Rolling his eyes, he looked away from her. "You don't even know what you're getting back at her for."
Lissa's anger flared. "She set up Jesse and Ralf to say those things about Rose! I couldn't let her get away with that."
"Rose is tough. She would have gotten over it."
"You didn't see her," she replied obstinately. "She was crying."
"So? People cry. You're crying."
"Not Rose."
He turned back to her, a dark smile curling his lips. "I've never seen anything like you two. Always so worried about each other. I get her thing - some kind of weird guardian hang-up - but you're just the same."
"She's my friend."
"I guess it's that simple. I wouldn't know." He sighed, momentarily thoughtful, then snapped back to sarcastic mode. "Anyway. Mia. So you got back at her over what she did to Rose. But you're missing the point. Why did she do it?"
Lissa frowned. "Because she was jealous about me and Aaron - "

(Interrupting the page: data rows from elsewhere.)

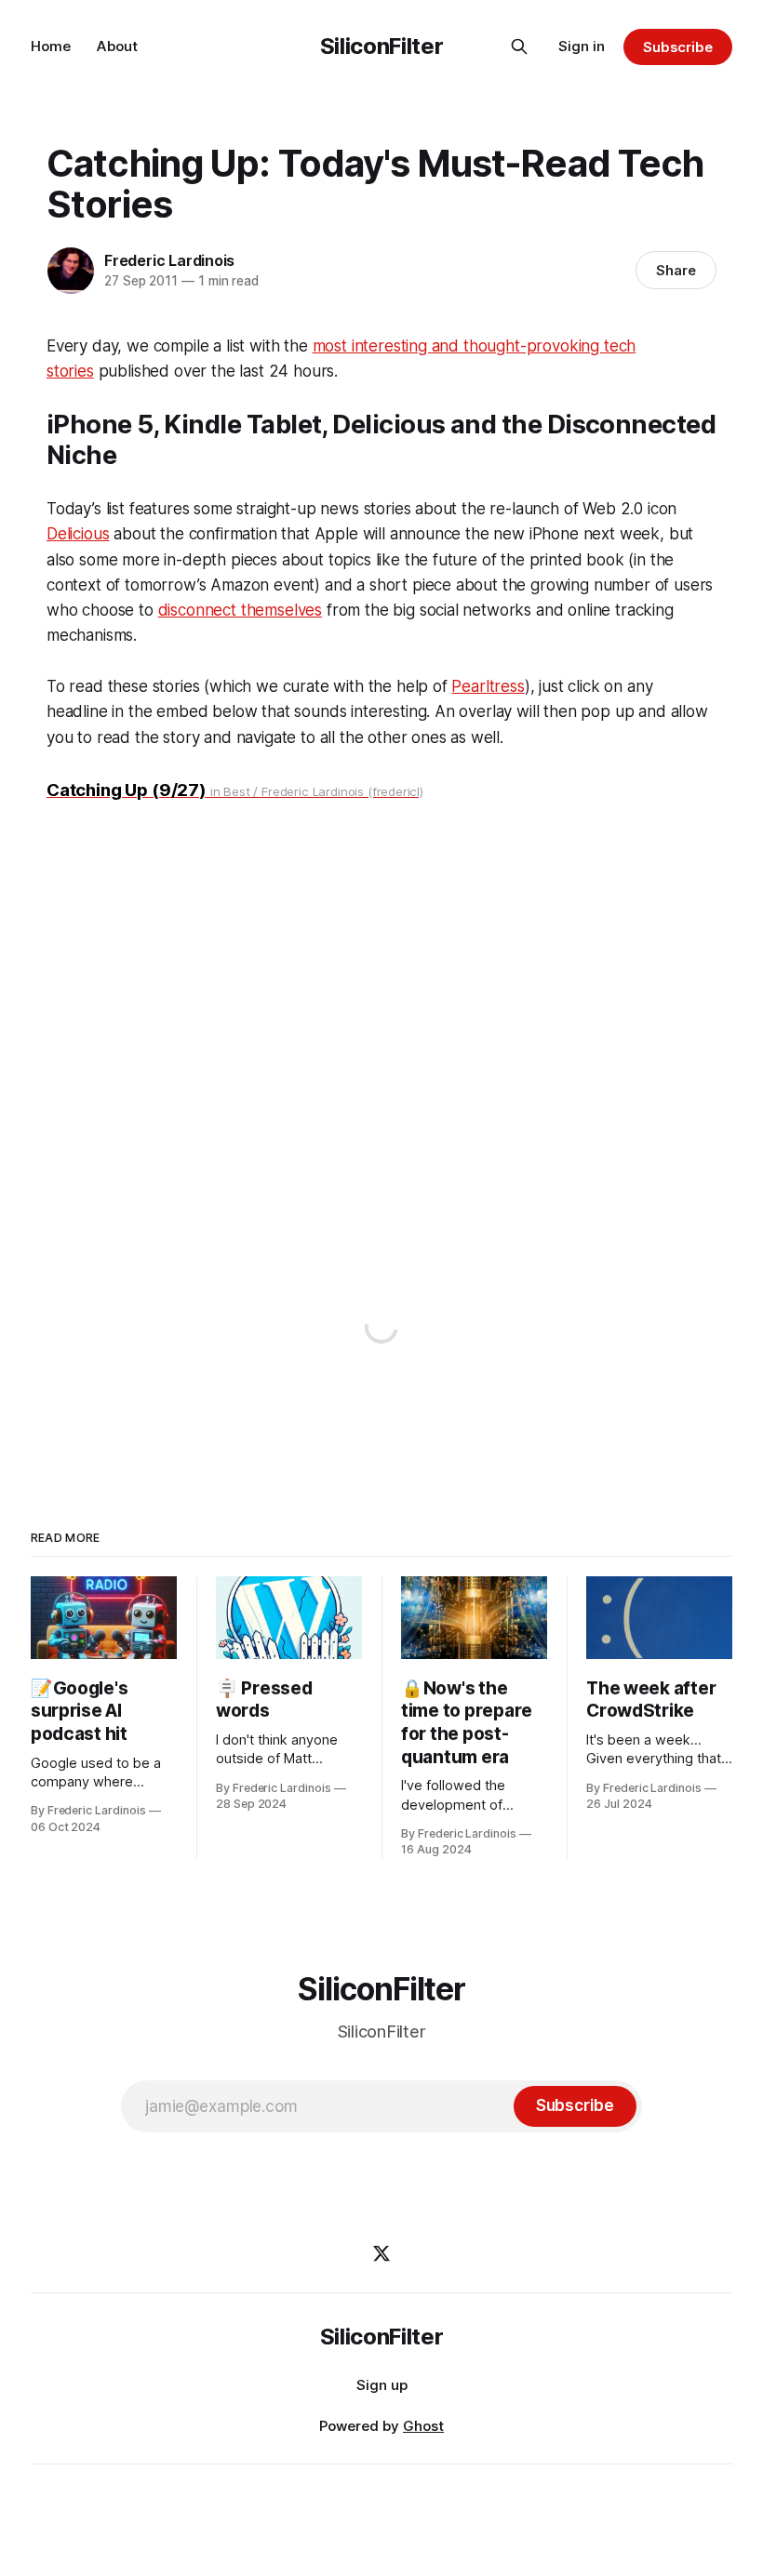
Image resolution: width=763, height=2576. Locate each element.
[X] (381, 2253)
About (117, 46)
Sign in (581, 46)
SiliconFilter (381, 46)
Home (51, 46)
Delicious (78, 533)
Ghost (423, 2426)
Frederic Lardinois (169, 260)
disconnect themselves (240, 610)
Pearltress (487, 686)
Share (676, 270)
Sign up (382, 2385)
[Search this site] (519, 46)
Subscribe (678, 47)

"More to it than that, Princess. What did she have to be jealous about? She already had him. She didn't need to attack you to drive that home. She could have just made a big show of being all over him. Sort of like you are now," he added wryly.

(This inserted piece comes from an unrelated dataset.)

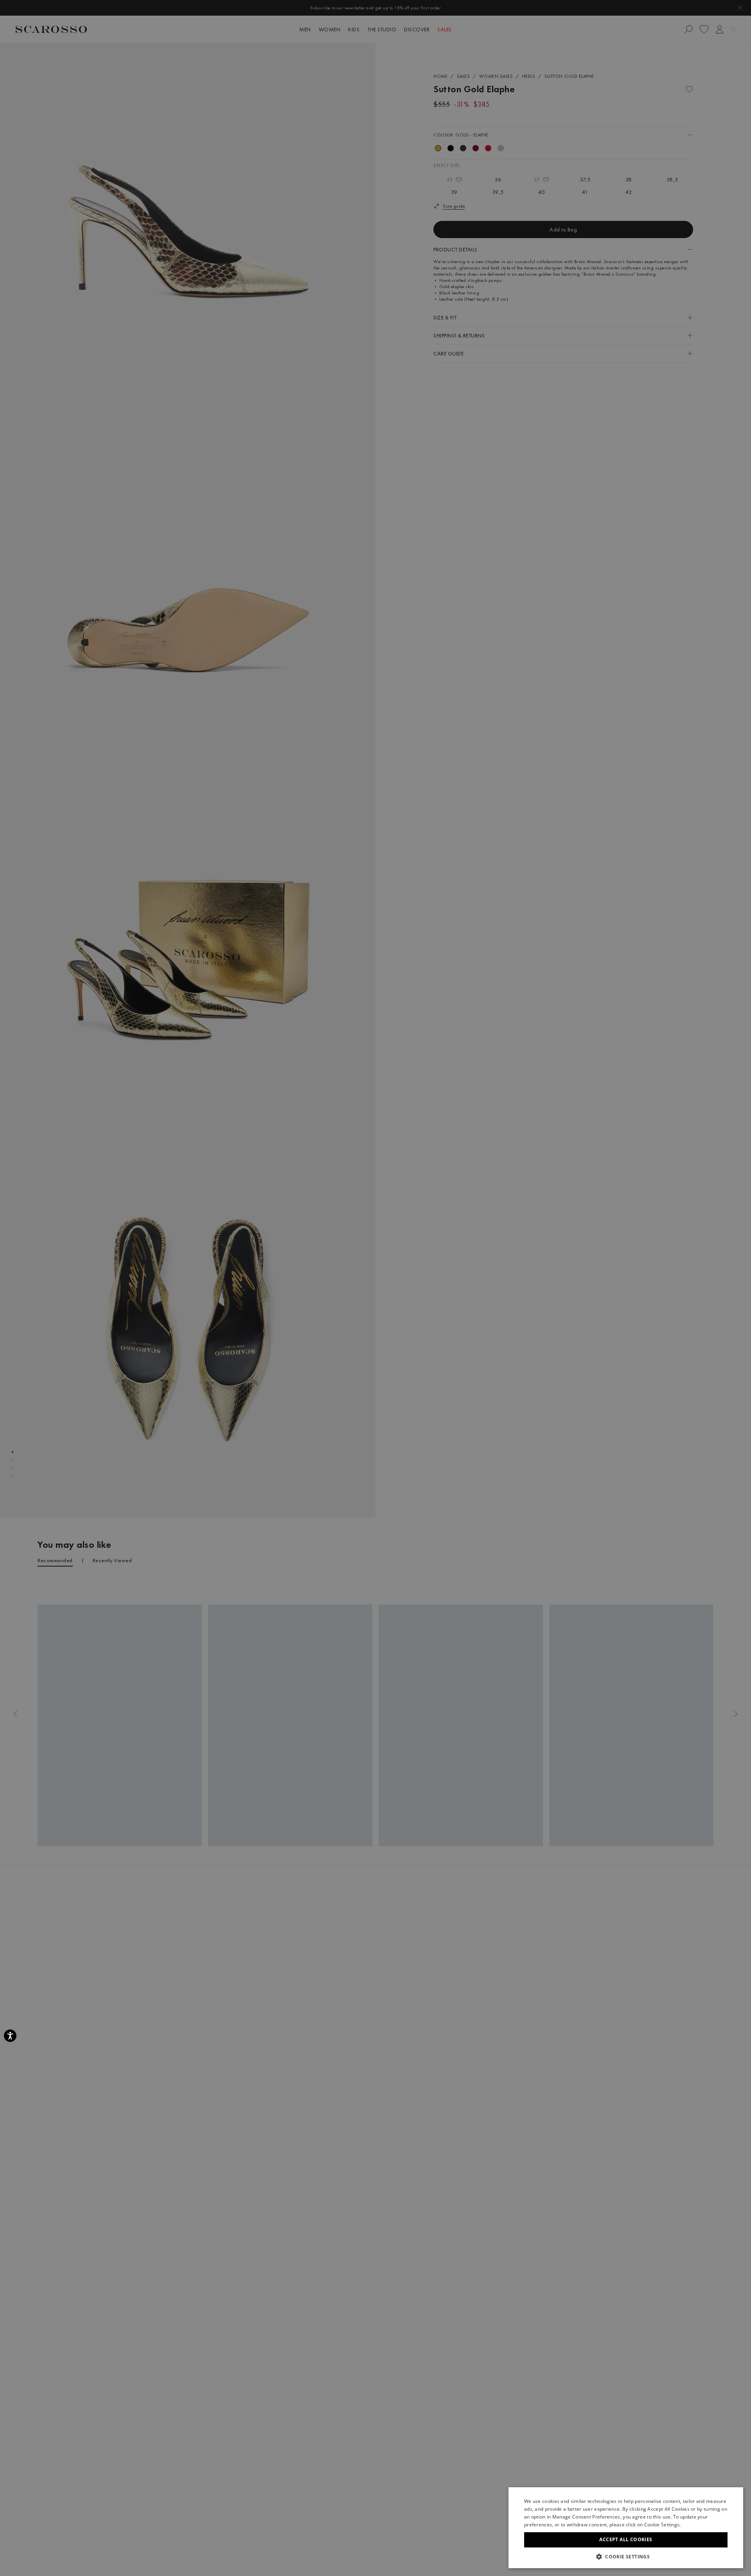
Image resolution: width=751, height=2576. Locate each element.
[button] (626, 2556)
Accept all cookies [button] (625, 2539)
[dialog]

"Okay. What else is there, then? Why did she want to ruin my life? I never did anything to her - before all this, I mean."
He leaned forward, crystal-blue eyes boring into hers.

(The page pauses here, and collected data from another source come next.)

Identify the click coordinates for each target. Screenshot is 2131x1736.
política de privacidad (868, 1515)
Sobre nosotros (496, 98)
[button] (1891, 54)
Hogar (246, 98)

"You're right. You didn't - but your brother did."
Lissa pulled away from him. "You don't know anything about my brother."
"I know he screwed Mia over. Literally."
"Stop it, stop lying."
"I'm not. Swear to God or whoever else you want to believe in. I used to talk to Mia now and then, back when she was a freshman. She wasn't very popular, but she was smart. Still is. She used to work on a lot of committees with royals - dances and stuff. I don't know all of it. But she got to know your brother on one of those, and they sort of got together."
"They did not. I would have known. Andre would have told me."
"Nope. He didn't tell anyone. He told her not to either. He convinced her it should be some kind of romantic secret when really, he just didn't want any of his friends to find out he was getting na**d with a non-royal freshman."
"If Mia told you that, she was making it up," exclaimed Lissa.
"Yeah, well, I don't think she was making it up when I saw her crying. He got tired of her after a few weeks and dumped her. Told her she was too young and that he couldn't really get serious with someone who wasn't from a good family. From what I understand, he wasn't even nice about it either - didn't even bother with the 'let's be friends' stuff."
Lissa pushed herself into Christian's face. "You didn't even know Andre! He would never have done that."
"You didn't know him. I'm sure he was nice to his baby sister; I'm sure he loved you. But in school, with his friends, he was just as much of a jerk as the rest of the royals. I saw him because I see everything. Easy when no one notices you."